━━━ Record extracts ━━━

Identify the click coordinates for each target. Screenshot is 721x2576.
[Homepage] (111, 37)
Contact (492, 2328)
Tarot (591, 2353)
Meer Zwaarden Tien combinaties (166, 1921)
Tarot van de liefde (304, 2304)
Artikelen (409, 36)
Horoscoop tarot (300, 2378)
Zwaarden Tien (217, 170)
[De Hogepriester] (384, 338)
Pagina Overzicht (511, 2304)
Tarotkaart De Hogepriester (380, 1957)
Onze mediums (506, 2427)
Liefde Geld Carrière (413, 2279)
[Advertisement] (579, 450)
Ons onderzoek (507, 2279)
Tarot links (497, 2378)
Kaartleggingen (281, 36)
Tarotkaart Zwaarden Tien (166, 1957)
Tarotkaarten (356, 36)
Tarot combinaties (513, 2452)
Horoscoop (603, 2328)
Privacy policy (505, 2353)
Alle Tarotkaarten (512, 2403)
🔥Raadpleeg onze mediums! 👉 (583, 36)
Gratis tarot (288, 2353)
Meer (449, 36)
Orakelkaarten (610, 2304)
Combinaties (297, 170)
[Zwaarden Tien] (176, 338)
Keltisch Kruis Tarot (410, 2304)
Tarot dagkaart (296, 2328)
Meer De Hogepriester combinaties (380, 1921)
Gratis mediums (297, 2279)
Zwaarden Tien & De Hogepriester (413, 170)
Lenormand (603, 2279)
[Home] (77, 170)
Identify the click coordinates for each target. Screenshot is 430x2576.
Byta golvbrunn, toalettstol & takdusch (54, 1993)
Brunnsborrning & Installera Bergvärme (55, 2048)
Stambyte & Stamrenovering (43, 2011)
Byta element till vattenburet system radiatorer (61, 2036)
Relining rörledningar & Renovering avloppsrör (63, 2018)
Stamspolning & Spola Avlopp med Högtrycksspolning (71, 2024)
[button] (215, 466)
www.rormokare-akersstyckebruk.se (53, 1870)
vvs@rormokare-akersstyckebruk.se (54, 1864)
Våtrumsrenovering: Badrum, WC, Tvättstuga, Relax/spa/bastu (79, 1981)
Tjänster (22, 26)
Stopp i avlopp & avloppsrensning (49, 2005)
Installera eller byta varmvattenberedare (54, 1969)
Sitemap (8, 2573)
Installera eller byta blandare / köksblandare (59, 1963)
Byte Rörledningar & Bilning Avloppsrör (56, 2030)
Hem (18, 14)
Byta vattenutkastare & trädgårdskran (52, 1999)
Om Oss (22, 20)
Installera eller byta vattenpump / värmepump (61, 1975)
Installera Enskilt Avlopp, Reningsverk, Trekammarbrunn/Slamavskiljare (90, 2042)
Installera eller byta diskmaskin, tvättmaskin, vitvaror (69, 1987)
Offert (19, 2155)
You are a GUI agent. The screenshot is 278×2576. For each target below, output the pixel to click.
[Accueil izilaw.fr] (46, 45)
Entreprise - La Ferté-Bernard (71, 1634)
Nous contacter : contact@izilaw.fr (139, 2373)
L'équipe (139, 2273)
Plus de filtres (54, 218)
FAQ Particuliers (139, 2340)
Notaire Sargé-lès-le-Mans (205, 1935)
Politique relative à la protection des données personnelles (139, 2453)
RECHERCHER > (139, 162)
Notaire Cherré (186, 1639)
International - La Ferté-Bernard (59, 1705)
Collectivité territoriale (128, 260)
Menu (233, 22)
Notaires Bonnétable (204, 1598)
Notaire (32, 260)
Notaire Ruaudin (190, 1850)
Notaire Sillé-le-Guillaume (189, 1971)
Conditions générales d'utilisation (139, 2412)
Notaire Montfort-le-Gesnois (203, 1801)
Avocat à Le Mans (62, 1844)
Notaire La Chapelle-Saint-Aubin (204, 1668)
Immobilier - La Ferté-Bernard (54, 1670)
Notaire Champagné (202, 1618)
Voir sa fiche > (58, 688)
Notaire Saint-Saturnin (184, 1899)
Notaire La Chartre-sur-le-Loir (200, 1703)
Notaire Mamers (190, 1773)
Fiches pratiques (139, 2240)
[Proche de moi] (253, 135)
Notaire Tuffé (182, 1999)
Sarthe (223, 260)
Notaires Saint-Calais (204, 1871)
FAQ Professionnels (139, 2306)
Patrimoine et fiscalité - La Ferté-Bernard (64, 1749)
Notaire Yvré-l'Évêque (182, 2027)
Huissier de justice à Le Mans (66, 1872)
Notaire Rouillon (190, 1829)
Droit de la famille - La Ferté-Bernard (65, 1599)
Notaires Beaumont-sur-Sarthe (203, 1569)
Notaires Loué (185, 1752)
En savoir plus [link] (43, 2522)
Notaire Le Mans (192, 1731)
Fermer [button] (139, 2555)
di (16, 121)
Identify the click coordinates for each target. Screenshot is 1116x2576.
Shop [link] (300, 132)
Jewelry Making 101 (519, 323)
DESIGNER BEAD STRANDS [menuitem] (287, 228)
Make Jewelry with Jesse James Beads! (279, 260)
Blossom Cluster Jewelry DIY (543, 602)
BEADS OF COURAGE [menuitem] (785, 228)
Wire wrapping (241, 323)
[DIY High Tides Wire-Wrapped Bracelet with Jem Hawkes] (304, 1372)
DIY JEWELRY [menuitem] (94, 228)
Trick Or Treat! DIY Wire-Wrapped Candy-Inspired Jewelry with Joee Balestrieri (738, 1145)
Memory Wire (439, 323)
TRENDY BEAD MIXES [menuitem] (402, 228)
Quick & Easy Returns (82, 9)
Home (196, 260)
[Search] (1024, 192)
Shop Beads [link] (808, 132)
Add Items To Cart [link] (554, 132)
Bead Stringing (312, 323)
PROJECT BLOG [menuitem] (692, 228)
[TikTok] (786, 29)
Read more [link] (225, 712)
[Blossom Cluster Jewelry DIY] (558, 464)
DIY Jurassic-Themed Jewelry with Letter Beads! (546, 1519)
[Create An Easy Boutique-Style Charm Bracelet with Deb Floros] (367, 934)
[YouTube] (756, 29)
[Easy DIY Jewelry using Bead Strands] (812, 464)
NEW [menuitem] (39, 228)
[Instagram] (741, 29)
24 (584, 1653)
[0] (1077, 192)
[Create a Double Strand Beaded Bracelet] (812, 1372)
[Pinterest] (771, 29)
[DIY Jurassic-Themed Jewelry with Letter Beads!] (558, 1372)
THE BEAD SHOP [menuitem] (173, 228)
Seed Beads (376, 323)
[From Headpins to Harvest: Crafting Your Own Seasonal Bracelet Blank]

━━━

Each line above from the one with "Screenshot is 430x2576." up to and including the one with "vvs@rormokare-akersstyckebruk.se (54, 1864)" must be set down exactly, and no line outside that span may appear.

Identify the click coordinates for each target. Screenshot is 430x2576.
Byta golvbrunn, toalettstol & takdusch (54, 1993)
Brunnsborrning & Installera Bergvärme (55, 2048)
Stambyte & Stamrenovering (43, 2011)
Byta element till vattenburet system radiatorer (61, 2036)
Relining rörledningar & Renovering avloppsrör (63, 2018)
Stamspolning & Spola Avlopp med Högtrycksspolning (71, 2024)
[button] (215, 466)
www.rormokare-akersstyckebruk.se (53, 1870)
vvs@rormokare-akersstyckebruk.se (54, 1864)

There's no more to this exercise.